EC(PC) — Equivalent Connected Area

EC(PC) is the primary output metric of ekokrati.graph. It translates the dimensionless Probability of Connectivity index into a habitat area, making results directly interpretable to ecologists and planners.

1. Definition

$$ \text{EC(PC)} = A_L \cdot \sqrt{\text{PC}} $$

where $A_L$ is the total landscape area and PC is the Probability of Connectivity.

Equivalently, expanding the PC formula directly:

$$ \text{EC(PC)} = \sqrt{\sum_{i=1}^{n} \sum_{j=1}^{n} a_i \cdot a_j \cdot p^*_{ij}} $$

EC(PC) is expressed in the same area units as the input patch geometry — typically hectares or km².

2. Ecological interpretation

EC(PC) answers the question: how much well-connected habitat does this landscape effectively provide?

More precisely: EC(PC) is the area of a single, perfectly connected patch that would produce the same PC value as the actual fragmented landscape. A landscape where all patches are large and well-connected approaches a single intact habitat; a highly fragmented landscape of many small isolated patches has a much smaller effective area than its physical total would suggest.

Why this matters. Regulatory thresholds, conservation targets, and environmental assessments work in area units. Saying "this development reduces the equivalent connected habitat from 4 200 ha to 3 900 ha" is more actionable than "PC decreases from 0.087 to 0.081". EC(PC) enables direct communication with decision-makers who are comfortable with area but not with dimensionless indices.

3. EC(PC) and landscape area

EC(PC) is always at most $A_L$:

$$ \text{EC(PC)} \leq A_L $$

with equality only when the entire landscape is one connected patch ($\text{PC} = 1$). For any real fragmented landscape, $\text{EC(PC)} < A_L$.

The ratio $\text{EC(PC)} / A_L$ is a connectivity efficiency — the fraction of the landscape's theoretical connectivity potential that is realised. A value of 0.60 means the landscape provides 60% of the connectivity that a single intact habitat block of the same area would provide.

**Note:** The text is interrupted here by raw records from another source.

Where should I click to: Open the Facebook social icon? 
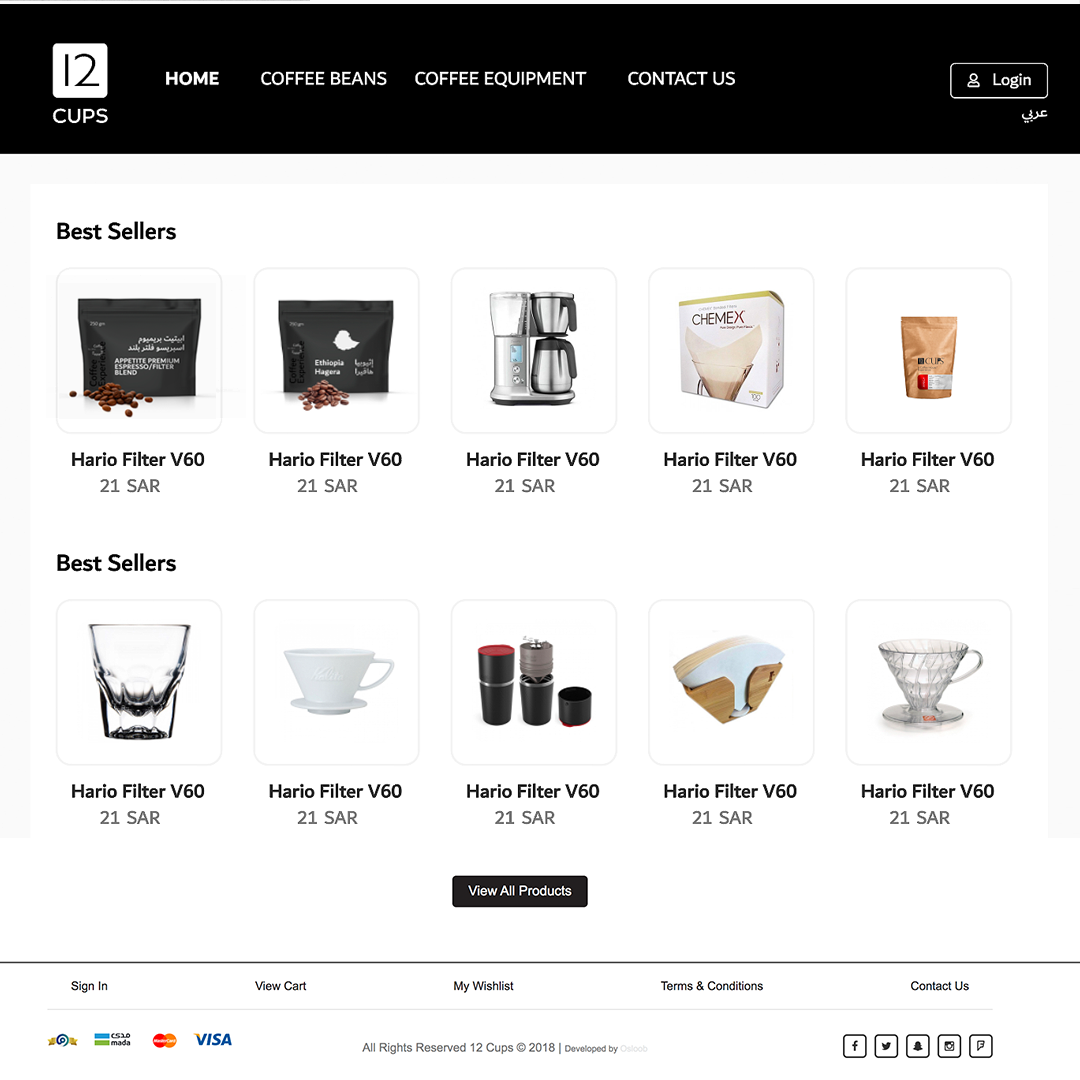[x=854, y=1046]
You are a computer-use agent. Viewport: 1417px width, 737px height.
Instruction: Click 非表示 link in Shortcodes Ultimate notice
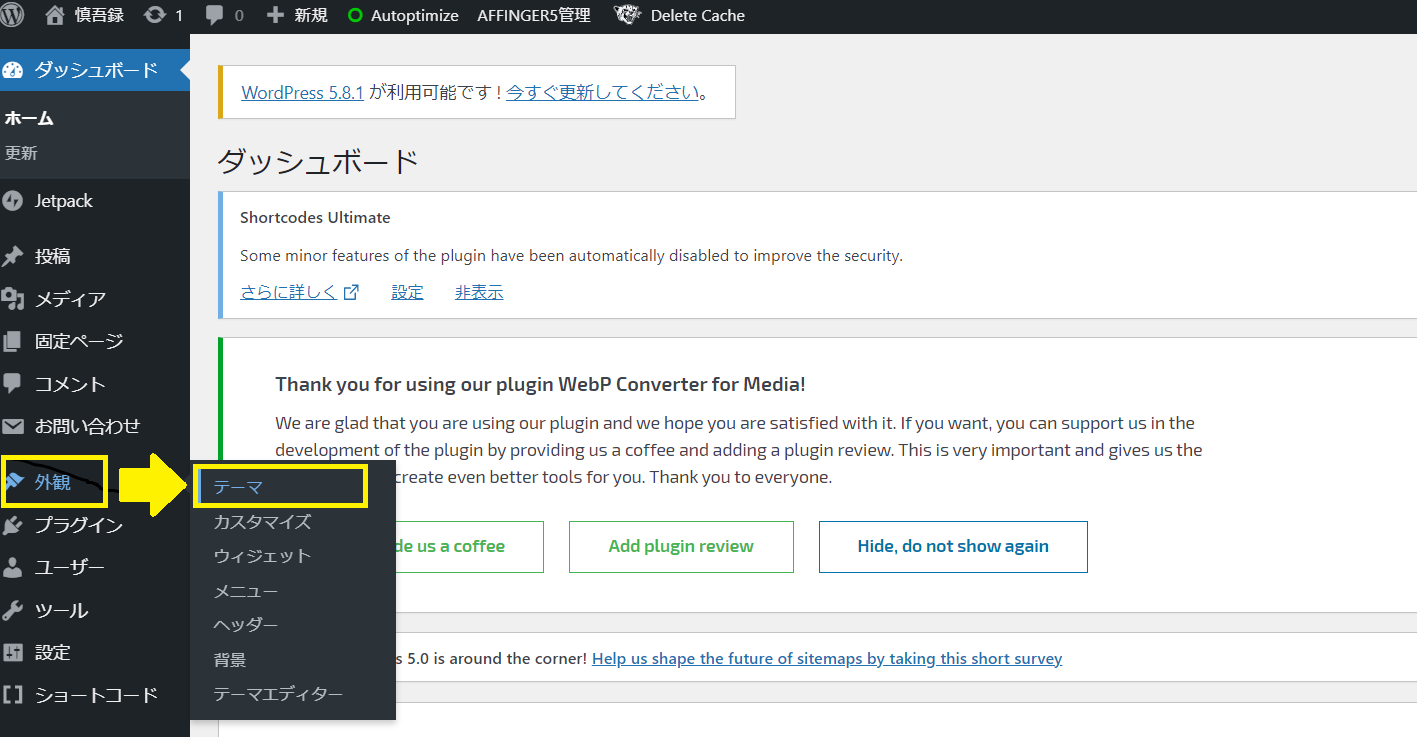(x=479, y=292)
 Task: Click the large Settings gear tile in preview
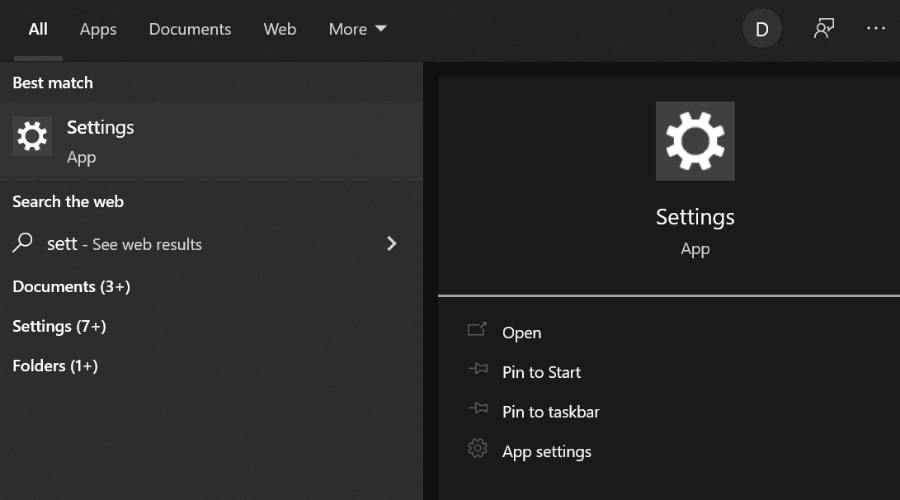[x=695, y=141]
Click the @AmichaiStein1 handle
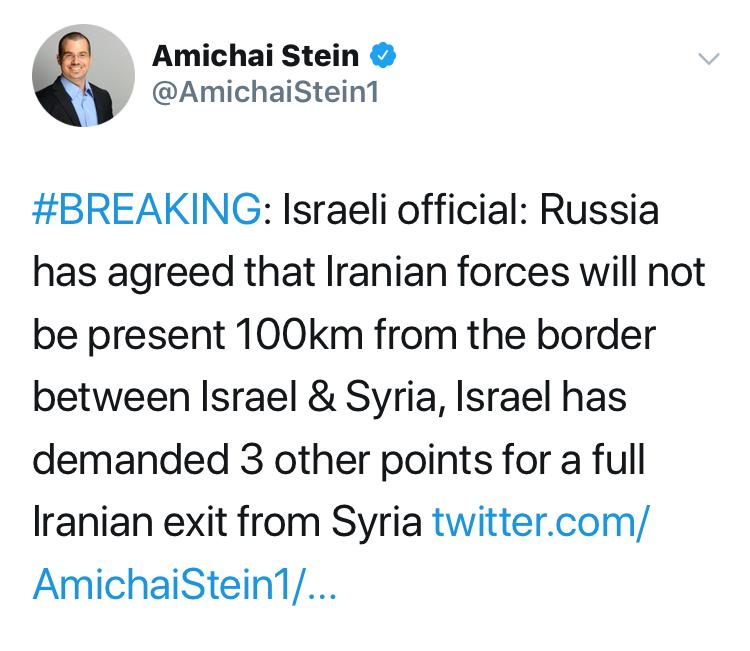 tap(265, 93)
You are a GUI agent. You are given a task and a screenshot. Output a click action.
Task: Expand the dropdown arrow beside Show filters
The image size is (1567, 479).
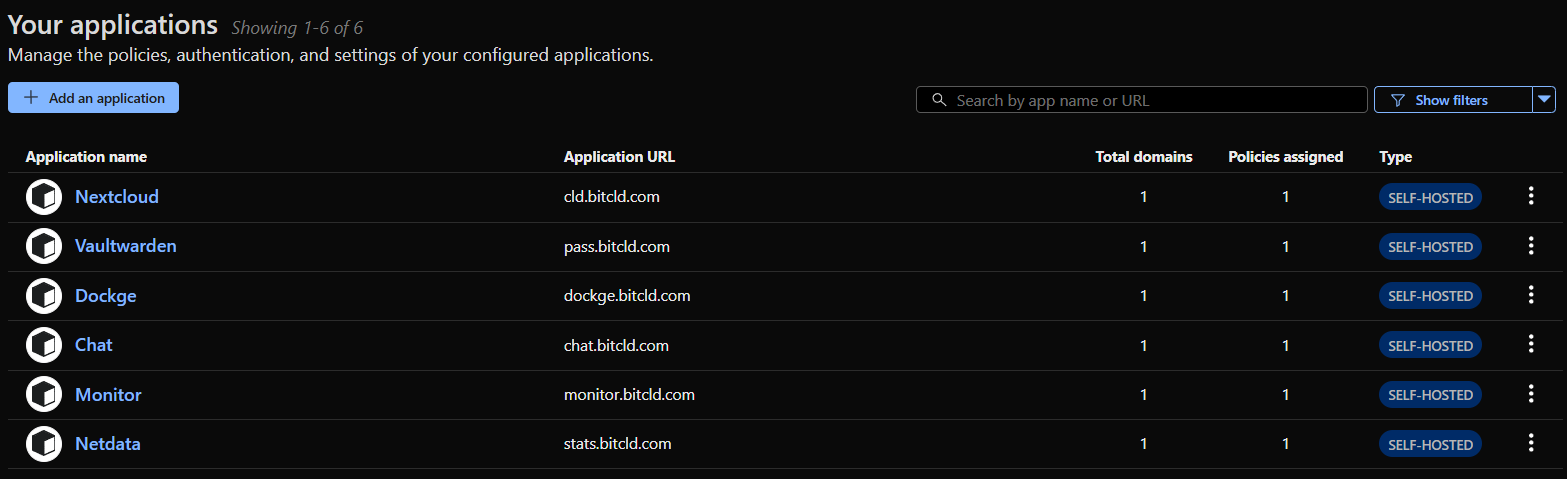point(1545,99)
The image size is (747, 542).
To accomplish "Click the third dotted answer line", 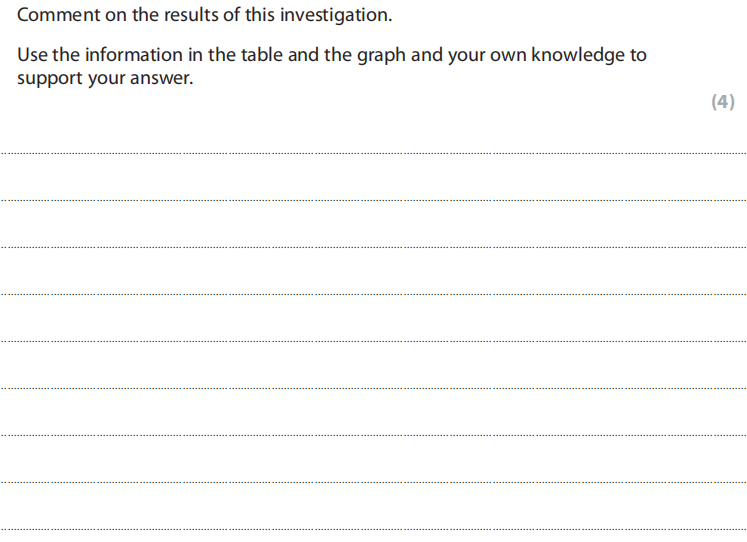I will tap(373, 247).
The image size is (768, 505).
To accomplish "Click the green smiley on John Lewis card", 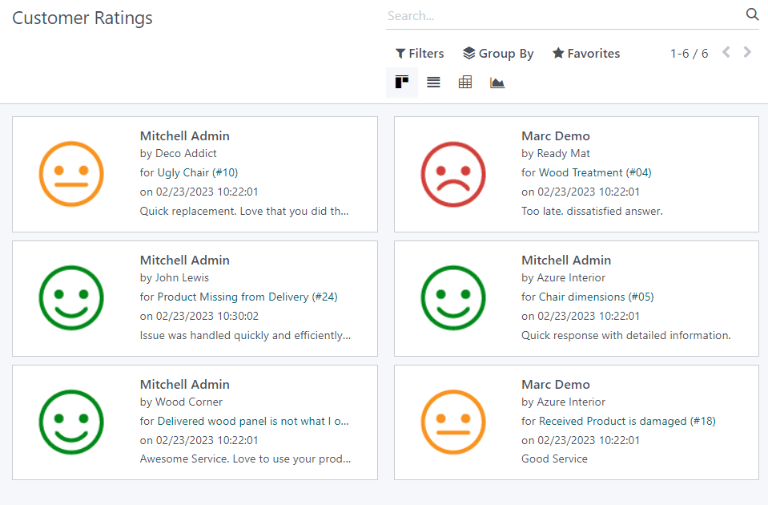I will pyautogui.click(x=71, y=298).
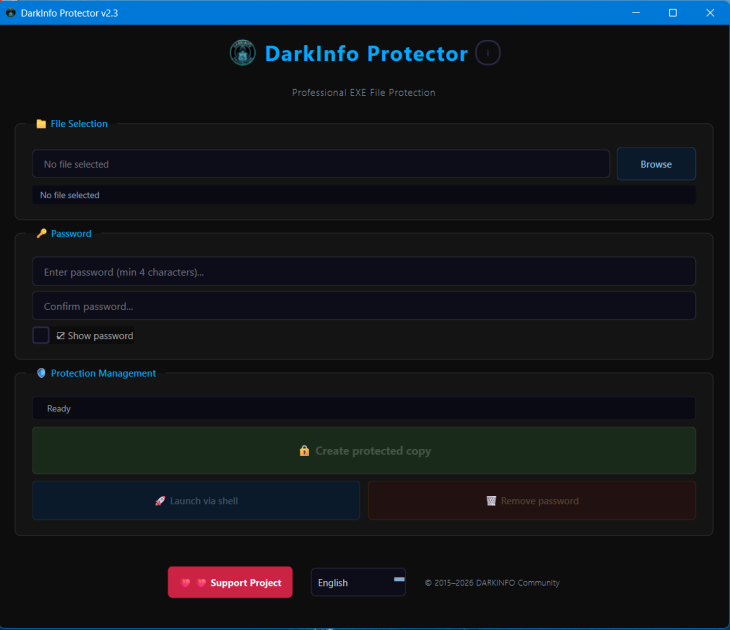Click the folder icon next to File Selection
Viewport: 730px width, 630px height.
41,124
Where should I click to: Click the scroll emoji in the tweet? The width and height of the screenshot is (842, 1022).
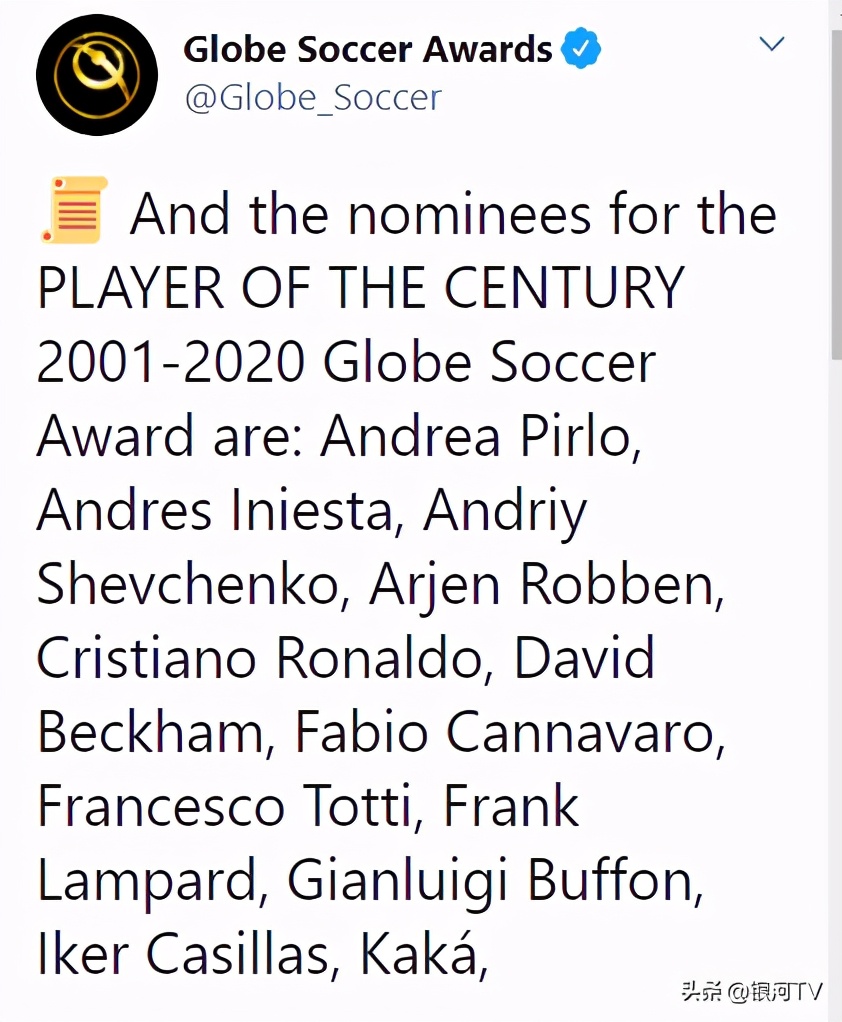pyautogui.click(x=73, y=211)
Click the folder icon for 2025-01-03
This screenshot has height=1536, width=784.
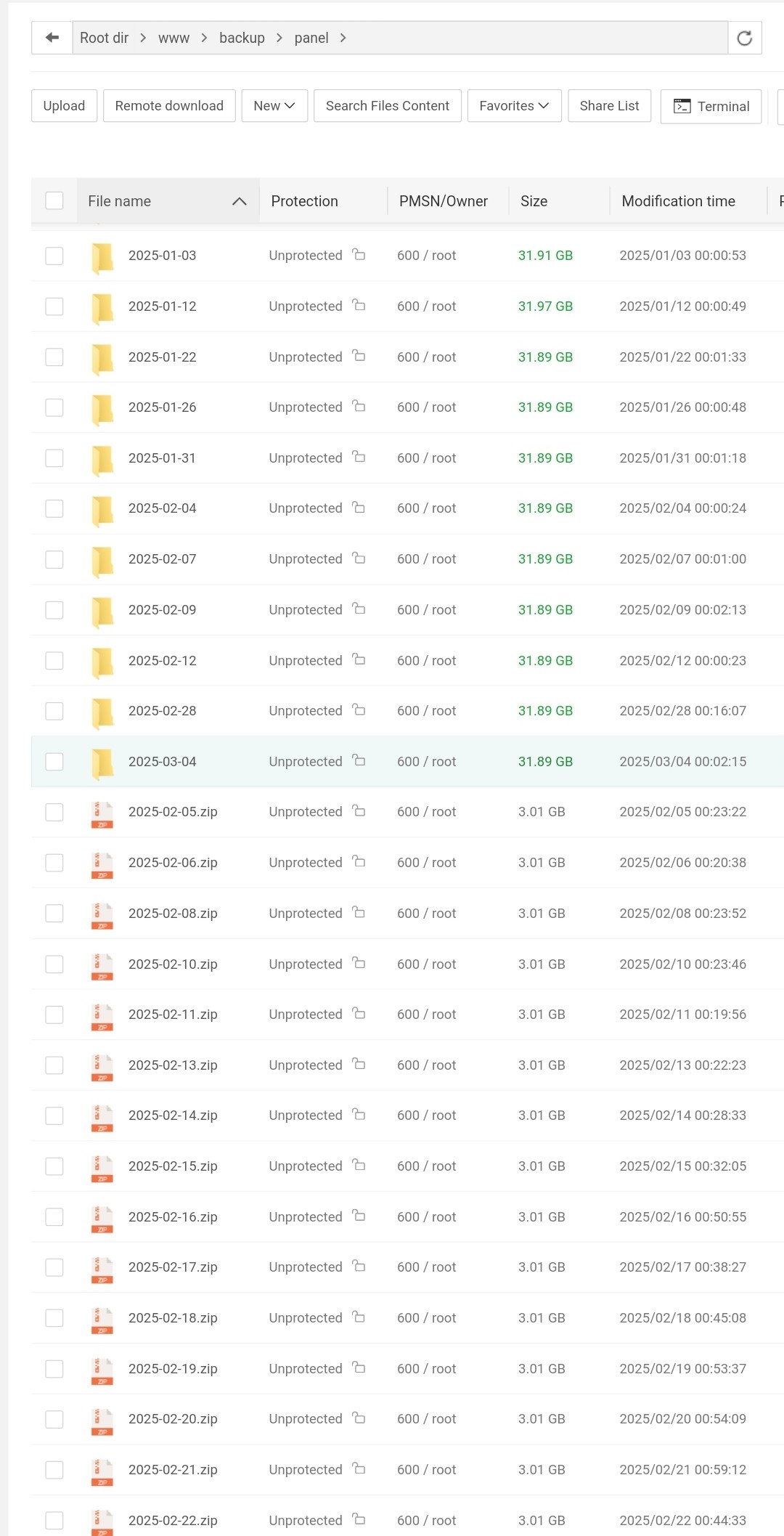pos(102,257)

For comparison: a landscape consisting entirely of isolated patches (no edges) has $\text{EC(PC)} = \sqrt{\sum_i a_i^2}$, which is equal to the root-mean-square patch area. Large isolated patches dominate this expression; small isolated patches contribute little. Adding any connections between patches increases EC(PC) above this lower bound.

4. EC(PC) across dispersal distances

Running ekokrati.graph with multiple analysis distances produces an EC(PC) value for each distance. The EC(PC) distance profile shows how the landscape's effective connectivity depends on species dispersal ability:

High EC(PC) at short distances, declining steeply: the landscape has strong local connectivity (many small patches close together) but poor landscape-scale linkage. Species with limited dispersal ability are well-served; wide-ranging species are not.
Nearly flat profile: connectivity is similar regardless of dispersal distance — either the landscape is uniformly well-connected at all scales or uniformly fragmented.
Low EC(PC) at all distances: severe fragmentation; the landscape provides little functional connectivity for any dispersal scenario.

Monitoring EC(PC) over time at the same dispersal scenario reveals connectivity trends: a declining profile across monitoring periods signals accumulating fragmentation even if total habitat area is unchanged.

5. Using EC(PC) in conservation planning

Baseline assessment. EC(PC) at multiple dispersal distances provides a structured baseline against which future changes can be measured. A landscape with EC(PC) = 5 200 ha at $d = 1\,000$ m is that landscape's connectivity fingerprint under the chosen dispersal scenario.

Impact assessment. The ΔEC(PC)% metric (see Scenario analysis) quantifies the connectivity cost of removing habitat. Regulatory guidance in some jurisdictions (e.g. Swedish transport infrastructure planning) uses percentage change in connectivity metrics as part of environmental impact characterisation.

Restoration prioritisation. Adding candidate restoration patches to the network and computing ΔEC(PC)% ranks them by connectivity return on investment: which location gives the largest increase in effective connected area per hectare restored?

Reporting. When citing EC(PC) in publications or assessments, always include:

The dispersal distance(s) used
The dispersal probability parameter
The software and version (ekokrati.graph vX.Y.Z)
Whether areas are in hectares or km²

This ensures results are reproducible and comparable across studies.

Key references

Saura, S. & Pascual-Hortal, L. (2007). A new habitat availability index to integrate connectivity in landscape conservation planning. Landscape and Urban Planning, 83(2–3), 91–103.
Saura, S., Estreguil, C., Mouton, C. & Rodríguez-Freire, M. (2011). Network analysis to assess landscape connectivity trends: application to European forests (1990–2000). Ecological Indicators, 11(2), 407–416.